I like RichieHindle's answer it is very good. You should also look at error handling in your import. If you come across a bad file capture the error, log it and move on. You should not be stopping the import of other files, or worse the import of other customers because of one error in one file... If there was a way to notify the customer by email etc that the file could not be imported you might not have to do as much manual intervention.

Byron Whitlock
Just started working for this company last month and have suddenly inherited this program. It is my job to greatly improve the user experience. ;) I've also been looking at magic numbers and wondering if there is an library available that can detect these reliably without false positives...
Shire
+1  A: 

On a Unix-type system, you'd use the "file" command for this. I wonder if there's a port of "file" to Windows? I couldn't find one in Google, but I'd bet it's available on GNU.org somewhere...

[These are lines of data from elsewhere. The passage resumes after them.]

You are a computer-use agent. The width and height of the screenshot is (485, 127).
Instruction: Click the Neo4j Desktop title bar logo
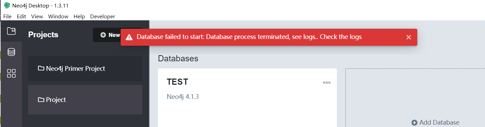(x=7, y=6)
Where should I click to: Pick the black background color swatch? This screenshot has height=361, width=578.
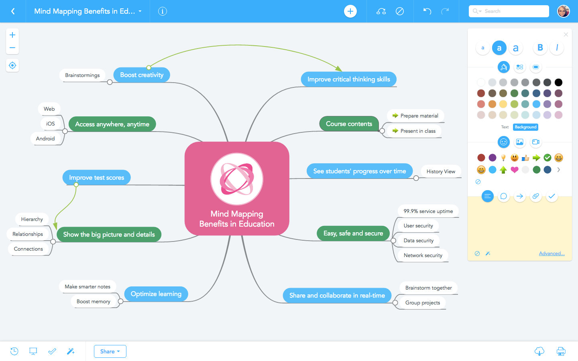click(x=558, y=82)
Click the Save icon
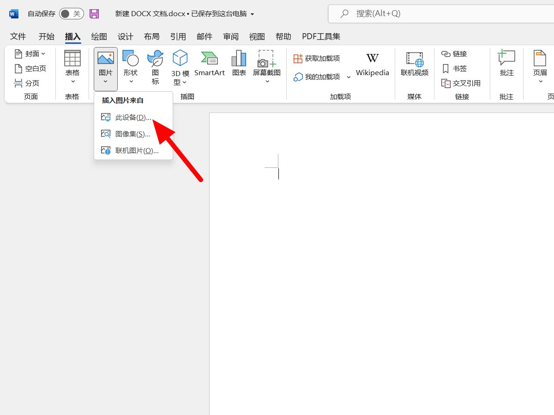 (94, 13)
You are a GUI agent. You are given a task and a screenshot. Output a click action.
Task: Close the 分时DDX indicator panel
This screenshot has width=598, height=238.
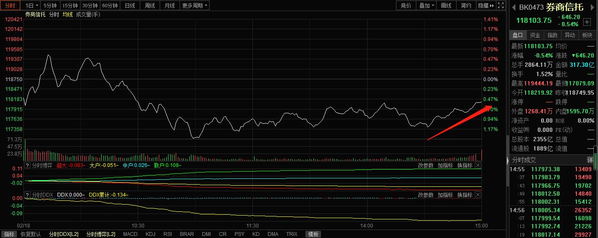coord(478,195)
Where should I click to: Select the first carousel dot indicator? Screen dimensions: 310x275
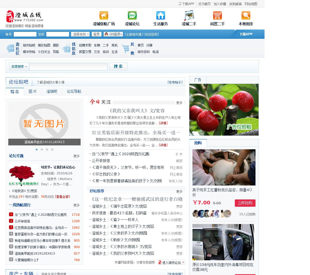tap(37, 150)

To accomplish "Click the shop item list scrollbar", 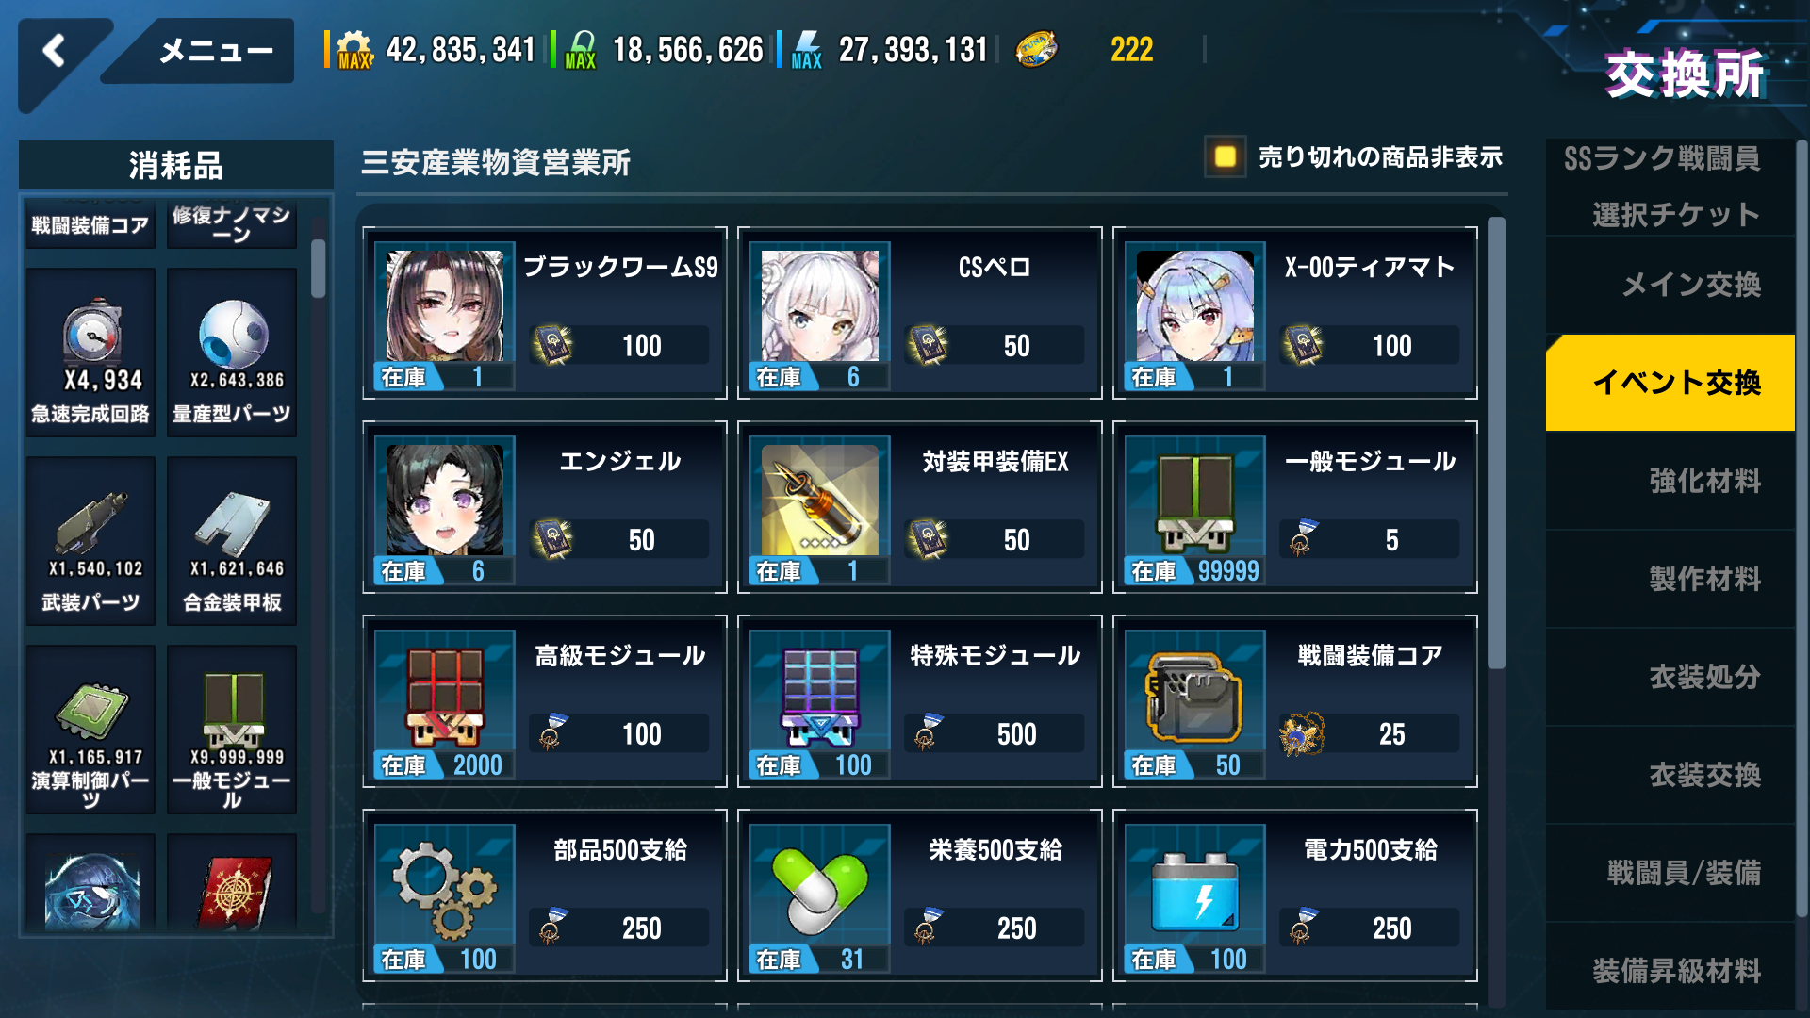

If you happen to have a stockpile of typical "bad" files around, it'd be pretty easy to build a database of file signatures, similar to what "file" uses.

Mark Bessey
+1  A: 

Looking at the first few bytes is a good idea, but sometimes it can lead to false conclusions.

I recall making a CSV file for inserting values into a MySQL database, but I opened it with Excel first to check that everything looked OK.

Excel immediately said "This is a SYLK file, are you sure you know what you're doing?"

I'd never even heard of SYLK files before, but Wikipedia told me it's a CSV file with a header in which the first characters are 'ID,'.

This probably doesn't have any bearing on what you're doing, but I thought I'd point out that magic numbers aren't as magic as they might be.

pavium
A: 

You can read the beginning into a StreamReader and then call the CurrentEncoding property.

http://msdn.microsoft.com/en-us/library/system.io.streamreader.currentencoding.aspx

Note that 100% reliably detecting the encoding is theoretically impossible. However, the CurrentEncoding property goes through the best general set of heuristics to make a good guess.